- [THE PROBLEM]: Look through the data below for the line with "Click the 'run'" and the line with "Expand the 已深度思考", then output those two and all lines in between, exactly as written.

(Data entries)
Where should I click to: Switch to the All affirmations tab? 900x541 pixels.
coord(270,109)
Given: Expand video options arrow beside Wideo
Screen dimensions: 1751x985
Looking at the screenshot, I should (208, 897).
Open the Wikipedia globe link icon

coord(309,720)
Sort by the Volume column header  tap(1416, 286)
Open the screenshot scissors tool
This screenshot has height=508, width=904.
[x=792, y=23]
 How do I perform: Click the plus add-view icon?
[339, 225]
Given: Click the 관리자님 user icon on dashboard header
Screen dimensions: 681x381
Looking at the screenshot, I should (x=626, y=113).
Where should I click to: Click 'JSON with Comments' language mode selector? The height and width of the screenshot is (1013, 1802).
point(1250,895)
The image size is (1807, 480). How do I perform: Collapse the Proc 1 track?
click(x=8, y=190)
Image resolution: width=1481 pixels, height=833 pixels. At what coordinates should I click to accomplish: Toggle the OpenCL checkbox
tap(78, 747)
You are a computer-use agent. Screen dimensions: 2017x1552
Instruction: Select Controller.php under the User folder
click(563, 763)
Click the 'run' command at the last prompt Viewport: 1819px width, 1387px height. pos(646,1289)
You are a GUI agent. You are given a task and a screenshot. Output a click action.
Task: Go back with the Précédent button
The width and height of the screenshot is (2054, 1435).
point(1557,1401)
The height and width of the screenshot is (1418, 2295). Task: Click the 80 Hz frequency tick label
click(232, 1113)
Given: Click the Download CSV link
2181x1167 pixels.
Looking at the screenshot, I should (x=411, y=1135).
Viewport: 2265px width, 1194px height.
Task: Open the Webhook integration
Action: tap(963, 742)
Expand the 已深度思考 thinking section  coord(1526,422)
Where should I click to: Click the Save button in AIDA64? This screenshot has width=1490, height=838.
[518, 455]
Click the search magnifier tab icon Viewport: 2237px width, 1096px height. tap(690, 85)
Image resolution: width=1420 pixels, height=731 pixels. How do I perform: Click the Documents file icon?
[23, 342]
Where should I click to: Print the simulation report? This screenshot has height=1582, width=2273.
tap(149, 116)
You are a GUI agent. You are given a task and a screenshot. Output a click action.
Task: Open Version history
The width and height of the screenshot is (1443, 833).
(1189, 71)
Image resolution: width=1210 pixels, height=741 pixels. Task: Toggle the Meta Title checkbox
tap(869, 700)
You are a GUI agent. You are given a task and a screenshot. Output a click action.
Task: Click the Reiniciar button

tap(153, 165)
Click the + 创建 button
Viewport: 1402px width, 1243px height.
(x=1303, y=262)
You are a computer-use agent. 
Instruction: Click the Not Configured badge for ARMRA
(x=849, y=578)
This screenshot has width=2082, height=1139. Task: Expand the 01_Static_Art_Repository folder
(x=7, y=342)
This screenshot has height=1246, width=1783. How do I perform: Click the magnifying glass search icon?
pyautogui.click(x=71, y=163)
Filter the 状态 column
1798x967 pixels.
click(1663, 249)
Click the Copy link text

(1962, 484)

- [RESULT OF THE TASK]:
Click the 'run' command at the last prompt Viewport: 1819px width, 1387px height. pos(646,1289)
You are a GUI agent. You are given a task and a screenshot. Output a click action.
Task: Go back with the Précédent button
The width and height of the screenshot is (2054, 1435).
point(1557,1401)
The height and width of the screenshot is (1418, 2295). Task: Click the 80 Hz frequency tick label
click(232, 1113)
Given: Click the Download CSV link
2181x1167 pixels.
Looking at the screenshot, I should (x=411, y=1135).
Viewport: 2265px width, 1194px height.
Task: Open the Webhook integration
Action: tap(963, 742)
Expand the 已深度思考 thinking section  coord(1526,422)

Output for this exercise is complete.